Nim icon indicating copy to clipboard operation
Nim copied to clipboard

Add byte-array-to-string conversion to system module

Open snej opened this issue 5 years ago • 10 comments

Summary

The standard library could use a function to convert an openarray[char] or openarray[byte] to a string.

Description

Converting between byte arrays and strings is pretty common, in my experience. It's possible to cast from a seq[char] or seq[byte] to a string using cast[string](...), and the compiler allows you to do the same with an openarray, but at runtime you get a garbage string object. (It appears that the initial bytes of the array get reinterpreted as the string's length and address.) Here's an example.

This seems rather dangerous: an idiom that works in one case fails in another, but subtly enough that it might be overlooked at first. Results I've observed have been either a several-megabyte string of garbage, or an out-of-memory exception (when Nim tries to allocate a copy of a terabytes-long string.) I'm guessing that mutating the string might lead to memory corruption ... and it might be possible to craft a byte array that overwrites specific memory addresses, making this a potential security exploit.

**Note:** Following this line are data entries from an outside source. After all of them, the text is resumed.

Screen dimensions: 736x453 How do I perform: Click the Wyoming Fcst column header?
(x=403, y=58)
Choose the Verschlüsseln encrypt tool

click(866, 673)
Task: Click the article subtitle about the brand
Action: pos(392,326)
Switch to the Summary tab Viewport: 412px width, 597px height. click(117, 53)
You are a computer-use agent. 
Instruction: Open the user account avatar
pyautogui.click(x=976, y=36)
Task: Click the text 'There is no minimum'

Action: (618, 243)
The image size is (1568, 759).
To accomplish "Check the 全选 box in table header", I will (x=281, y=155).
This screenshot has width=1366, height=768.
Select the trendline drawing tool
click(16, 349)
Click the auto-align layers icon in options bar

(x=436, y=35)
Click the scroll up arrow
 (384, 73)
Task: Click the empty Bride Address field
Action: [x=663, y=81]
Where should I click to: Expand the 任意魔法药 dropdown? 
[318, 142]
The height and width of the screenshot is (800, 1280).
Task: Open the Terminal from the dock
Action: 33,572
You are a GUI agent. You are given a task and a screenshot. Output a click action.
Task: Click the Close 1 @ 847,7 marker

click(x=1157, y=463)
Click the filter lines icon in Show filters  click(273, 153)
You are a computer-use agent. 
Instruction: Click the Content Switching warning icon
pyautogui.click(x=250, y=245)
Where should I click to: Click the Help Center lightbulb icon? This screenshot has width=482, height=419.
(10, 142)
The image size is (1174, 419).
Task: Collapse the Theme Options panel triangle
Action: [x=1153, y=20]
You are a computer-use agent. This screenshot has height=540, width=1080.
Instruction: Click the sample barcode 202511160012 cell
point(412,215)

I realize the cast operator is clearly documented as dangerous! The problem here isn't that using it causes undefined behavior, rather that (a) it's the only simple way to convert an array to a string, and worse, (b) it works for some types of arrays but not others.

Proposal

Add some toString(...) procs to the system module:

proc toString(chars: openarray[char]): string
proc toString(bytes: openarray[byte]): string

($ would be a better name, but that operator is already defined in dollars.nim, and has a different purpose.)

Alternatives

The only way I've found is to create an empty string and copy the bytes:

proc toString(bytes: openarray[byte]): string =
  result = newString(bytes.len)
  copyMem(result[0].addr, bytes[0].unsafeAddr, bytes.len)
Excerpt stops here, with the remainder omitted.